■ **과제 안내**
항목의 첫 줄부터 "click(x=43, y=644)"가 들어 있는 줄까지, 양 끝 줄을 포함하여 한 글자도 바꾸지 말고 그대로 돌려주세요.

■ **처리할 항목**
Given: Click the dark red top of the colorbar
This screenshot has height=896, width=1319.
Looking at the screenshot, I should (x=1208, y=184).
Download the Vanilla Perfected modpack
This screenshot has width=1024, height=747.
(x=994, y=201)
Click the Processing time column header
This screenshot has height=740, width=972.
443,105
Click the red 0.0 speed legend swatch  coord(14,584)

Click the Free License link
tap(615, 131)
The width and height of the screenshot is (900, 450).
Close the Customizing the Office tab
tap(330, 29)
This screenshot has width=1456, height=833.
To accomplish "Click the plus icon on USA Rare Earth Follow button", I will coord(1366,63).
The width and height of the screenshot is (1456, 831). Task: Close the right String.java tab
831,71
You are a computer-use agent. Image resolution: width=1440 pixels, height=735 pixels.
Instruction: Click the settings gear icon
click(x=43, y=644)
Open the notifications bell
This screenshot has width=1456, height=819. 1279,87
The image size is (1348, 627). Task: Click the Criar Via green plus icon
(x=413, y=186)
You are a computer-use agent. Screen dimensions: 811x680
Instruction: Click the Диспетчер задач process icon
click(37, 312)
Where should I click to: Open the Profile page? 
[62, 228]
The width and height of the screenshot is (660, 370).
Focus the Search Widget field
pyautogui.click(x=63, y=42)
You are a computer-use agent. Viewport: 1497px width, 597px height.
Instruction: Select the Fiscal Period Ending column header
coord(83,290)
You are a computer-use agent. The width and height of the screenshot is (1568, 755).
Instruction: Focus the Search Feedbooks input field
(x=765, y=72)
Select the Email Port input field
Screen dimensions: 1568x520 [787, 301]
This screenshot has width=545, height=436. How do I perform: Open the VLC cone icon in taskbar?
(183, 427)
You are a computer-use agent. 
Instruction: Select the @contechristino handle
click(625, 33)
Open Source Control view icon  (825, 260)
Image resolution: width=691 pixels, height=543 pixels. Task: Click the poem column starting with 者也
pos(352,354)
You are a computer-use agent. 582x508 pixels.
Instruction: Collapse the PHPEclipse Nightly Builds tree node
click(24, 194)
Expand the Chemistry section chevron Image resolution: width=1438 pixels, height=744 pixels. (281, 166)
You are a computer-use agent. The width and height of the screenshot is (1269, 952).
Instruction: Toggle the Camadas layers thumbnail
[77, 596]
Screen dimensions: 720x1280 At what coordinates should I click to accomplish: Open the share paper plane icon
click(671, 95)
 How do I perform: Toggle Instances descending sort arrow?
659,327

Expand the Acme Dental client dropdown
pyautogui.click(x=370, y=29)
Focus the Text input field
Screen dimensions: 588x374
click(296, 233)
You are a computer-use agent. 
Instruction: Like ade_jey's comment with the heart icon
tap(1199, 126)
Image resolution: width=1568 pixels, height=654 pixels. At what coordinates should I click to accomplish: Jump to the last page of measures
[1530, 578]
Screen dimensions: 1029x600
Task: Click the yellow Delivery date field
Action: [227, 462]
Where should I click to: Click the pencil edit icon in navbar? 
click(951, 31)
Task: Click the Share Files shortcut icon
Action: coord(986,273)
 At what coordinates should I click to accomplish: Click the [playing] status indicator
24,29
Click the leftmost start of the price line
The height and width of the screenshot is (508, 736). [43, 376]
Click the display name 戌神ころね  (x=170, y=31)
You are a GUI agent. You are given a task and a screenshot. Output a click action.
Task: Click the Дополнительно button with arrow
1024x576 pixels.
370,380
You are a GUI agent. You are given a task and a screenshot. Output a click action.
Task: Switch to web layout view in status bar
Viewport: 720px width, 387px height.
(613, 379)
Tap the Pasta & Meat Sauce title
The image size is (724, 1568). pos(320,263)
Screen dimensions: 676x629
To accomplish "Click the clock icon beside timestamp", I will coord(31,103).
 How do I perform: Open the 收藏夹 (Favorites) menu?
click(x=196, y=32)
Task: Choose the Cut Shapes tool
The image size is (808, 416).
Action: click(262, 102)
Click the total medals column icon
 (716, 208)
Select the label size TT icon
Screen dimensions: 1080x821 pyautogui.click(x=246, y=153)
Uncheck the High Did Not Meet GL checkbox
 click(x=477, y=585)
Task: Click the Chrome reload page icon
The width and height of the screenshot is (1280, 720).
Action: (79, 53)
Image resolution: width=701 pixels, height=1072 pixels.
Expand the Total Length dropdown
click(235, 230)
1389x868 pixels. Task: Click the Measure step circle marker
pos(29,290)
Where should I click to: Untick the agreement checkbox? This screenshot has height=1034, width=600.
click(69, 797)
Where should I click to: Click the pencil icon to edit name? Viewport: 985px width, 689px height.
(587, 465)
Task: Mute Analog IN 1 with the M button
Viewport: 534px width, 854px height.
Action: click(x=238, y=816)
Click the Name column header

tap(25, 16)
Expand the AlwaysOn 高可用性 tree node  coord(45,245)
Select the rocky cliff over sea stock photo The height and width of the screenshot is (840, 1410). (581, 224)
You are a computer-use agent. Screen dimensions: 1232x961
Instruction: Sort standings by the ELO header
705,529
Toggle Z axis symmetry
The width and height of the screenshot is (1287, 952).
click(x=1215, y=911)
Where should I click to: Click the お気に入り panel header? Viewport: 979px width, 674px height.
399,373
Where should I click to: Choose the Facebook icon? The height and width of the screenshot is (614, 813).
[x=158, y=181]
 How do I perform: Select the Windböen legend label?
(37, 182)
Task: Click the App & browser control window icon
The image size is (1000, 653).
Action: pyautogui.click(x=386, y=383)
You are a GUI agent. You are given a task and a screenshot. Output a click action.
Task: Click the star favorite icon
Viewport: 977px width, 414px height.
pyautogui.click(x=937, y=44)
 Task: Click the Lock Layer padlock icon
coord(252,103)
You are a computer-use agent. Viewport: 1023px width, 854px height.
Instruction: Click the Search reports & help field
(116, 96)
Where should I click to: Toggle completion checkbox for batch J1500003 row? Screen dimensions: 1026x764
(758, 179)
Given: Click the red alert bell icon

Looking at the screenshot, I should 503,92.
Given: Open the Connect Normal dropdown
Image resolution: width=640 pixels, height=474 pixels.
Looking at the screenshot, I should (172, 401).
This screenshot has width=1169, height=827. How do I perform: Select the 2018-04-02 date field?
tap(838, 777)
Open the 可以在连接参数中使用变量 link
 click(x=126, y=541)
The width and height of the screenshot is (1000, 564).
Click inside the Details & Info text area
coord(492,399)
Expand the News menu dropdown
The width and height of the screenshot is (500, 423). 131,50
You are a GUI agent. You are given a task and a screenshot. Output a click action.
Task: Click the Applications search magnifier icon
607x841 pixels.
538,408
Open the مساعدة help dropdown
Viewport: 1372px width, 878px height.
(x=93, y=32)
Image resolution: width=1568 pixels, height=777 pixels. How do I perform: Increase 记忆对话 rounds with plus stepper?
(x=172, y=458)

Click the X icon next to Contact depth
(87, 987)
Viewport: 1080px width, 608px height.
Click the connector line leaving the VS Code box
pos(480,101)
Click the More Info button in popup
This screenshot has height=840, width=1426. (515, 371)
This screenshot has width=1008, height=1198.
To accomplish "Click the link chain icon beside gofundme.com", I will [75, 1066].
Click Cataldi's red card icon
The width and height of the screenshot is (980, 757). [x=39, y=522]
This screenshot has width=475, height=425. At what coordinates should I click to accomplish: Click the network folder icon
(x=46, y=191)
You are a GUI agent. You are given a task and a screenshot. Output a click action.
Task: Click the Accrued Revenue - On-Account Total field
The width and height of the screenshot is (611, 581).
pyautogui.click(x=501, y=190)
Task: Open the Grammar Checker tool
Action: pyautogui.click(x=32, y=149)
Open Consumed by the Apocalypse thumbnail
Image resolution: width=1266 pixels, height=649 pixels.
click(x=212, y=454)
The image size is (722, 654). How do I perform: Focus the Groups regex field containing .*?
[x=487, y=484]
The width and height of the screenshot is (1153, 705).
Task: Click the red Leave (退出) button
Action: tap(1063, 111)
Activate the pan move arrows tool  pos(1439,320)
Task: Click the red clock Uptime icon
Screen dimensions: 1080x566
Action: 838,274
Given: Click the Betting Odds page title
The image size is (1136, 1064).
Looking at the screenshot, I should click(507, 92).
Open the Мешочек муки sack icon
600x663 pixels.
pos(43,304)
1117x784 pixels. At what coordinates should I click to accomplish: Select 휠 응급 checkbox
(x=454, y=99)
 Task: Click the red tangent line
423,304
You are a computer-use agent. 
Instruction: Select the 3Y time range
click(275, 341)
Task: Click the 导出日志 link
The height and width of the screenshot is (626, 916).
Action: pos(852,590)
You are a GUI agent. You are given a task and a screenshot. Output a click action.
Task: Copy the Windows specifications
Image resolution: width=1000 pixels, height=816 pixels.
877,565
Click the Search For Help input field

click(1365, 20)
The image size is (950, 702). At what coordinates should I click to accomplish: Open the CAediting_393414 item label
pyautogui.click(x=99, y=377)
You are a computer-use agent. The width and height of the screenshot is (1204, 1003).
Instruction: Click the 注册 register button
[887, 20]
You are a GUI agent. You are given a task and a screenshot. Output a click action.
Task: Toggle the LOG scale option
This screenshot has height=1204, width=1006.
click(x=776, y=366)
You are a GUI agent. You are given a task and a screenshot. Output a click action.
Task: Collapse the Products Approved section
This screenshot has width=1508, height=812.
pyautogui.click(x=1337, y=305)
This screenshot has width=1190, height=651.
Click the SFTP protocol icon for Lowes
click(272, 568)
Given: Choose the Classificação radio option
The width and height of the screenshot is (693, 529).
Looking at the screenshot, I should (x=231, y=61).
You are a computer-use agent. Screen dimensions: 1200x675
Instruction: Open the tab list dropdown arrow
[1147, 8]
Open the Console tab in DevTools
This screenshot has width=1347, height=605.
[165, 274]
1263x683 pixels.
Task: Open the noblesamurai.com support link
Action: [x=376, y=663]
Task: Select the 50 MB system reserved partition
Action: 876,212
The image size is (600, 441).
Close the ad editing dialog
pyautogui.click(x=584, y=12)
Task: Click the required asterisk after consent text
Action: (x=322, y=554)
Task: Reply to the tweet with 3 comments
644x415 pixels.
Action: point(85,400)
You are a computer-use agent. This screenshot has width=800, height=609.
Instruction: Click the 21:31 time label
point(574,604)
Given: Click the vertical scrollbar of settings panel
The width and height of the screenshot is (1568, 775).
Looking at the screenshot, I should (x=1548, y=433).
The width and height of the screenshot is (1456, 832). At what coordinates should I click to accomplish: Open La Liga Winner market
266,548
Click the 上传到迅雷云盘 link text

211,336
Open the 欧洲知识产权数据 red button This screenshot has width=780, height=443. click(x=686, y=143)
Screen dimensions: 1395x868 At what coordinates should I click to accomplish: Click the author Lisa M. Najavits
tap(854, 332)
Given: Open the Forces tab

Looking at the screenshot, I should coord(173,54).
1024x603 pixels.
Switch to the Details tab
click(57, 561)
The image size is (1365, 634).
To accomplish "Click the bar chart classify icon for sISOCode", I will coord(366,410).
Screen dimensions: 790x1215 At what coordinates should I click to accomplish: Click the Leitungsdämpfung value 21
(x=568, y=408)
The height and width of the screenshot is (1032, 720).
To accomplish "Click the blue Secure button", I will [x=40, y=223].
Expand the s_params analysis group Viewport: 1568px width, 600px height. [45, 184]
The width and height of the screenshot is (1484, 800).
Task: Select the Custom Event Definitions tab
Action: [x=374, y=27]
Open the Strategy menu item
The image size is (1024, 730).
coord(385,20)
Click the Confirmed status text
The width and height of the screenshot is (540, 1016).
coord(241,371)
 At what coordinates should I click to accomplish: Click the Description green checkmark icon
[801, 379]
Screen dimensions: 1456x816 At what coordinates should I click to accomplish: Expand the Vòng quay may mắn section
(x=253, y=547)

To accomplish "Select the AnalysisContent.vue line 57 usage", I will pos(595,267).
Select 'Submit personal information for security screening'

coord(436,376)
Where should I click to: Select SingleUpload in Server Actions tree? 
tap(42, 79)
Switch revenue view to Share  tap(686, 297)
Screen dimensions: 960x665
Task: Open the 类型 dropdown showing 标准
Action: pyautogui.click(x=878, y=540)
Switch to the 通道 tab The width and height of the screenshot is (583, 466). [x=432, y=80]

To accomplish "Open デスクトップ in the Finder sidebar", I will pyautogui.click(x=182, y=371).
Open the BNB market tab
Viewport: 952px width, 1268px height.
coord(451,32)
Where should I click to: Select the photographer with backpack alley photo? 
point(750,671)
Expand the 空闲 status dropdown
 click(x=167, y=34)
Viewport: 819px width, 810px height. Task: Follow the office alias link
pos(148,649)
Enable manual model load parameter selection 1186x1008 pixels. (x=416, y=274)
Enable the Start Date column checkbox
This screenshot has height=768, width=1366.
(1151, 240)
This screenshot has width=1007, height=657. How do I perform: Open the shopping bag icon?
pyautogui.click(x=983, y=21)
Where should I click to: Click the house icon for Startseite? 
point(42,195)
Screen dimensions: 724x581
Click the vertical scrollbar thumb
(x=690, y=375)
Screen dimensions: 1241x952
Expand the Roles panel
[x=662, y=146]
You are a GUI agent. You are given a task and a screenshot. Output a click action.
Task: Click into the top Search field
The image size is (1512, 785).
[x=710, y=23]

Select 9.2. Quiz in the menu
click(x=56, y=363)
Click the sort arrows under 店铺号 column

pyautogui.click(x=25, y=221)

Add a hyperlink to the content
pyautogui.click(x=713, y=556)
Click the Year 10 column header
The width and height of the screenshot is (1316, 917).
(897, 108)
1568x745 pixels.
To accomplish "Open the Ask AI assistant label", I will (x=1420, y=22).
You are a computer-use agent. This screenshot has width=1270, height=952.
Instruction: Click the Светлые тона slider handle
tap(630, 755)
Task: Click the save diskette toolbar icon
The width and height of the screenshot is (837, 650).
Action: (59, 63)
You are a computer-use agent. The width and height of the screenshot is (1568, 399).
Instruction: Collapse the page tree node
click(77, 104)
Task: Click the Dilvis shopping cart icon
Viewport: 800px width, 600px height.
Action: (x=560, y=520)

■ **답변**
Given: Click the dark red top of the colorbar
This screenshot has height=896, width=1319.
Looking at the screenshot, I should (x=1208, y=184).
Download the Vanilla Perfected modpack
This screenshot has width=1024, height=747.
(x=994, y=201)
Click the Processing time column header
This screenshot has height=740, width=972.
443,105
Click the red 0.0 speed legend swatch  coord(14,584)

Click the Free License link
tap(615, 131)
The width and height of the screenshot is (900, 450).
Close the Customizing the Office tab
tap(330, 29)
This screenshot has width=1456, height=833.
To accomplish "Click the plus icon on USA Rare Earth Follow button", I will coord(1366,63).
The width and height of the screenshot is (1456, 831). Task: Close the right String.java tab
831,71
You are a computer-use agent. Image resolution: width=1440 pixels, height=735 pixels.
Instruction: Click the settings gear icon
click(x=43, y=644)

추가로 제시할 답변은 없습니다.